• Supplied material

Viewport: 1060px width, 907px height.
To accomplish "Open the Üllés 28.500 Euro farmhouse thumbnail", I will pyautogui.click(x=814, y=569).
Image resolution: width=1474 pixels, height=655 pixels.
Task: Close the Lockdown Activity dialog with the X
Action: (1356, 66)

• Task
Turn the rows above into a numbered list, one line per item, and leave out any blank lines.

• The response
1. Viewport: 1060px width, 907px height.
2. To accomplish "Open the Üllés 28.500 Euro farmhouse thumbnail", I will pyautogui.click(x=814, y=569).
3. Image resolution: width=1474 pixels, height=655 pixels.
4. Task: Close the Lockdown Activity dialog with the X
5. Action: (1356, 66)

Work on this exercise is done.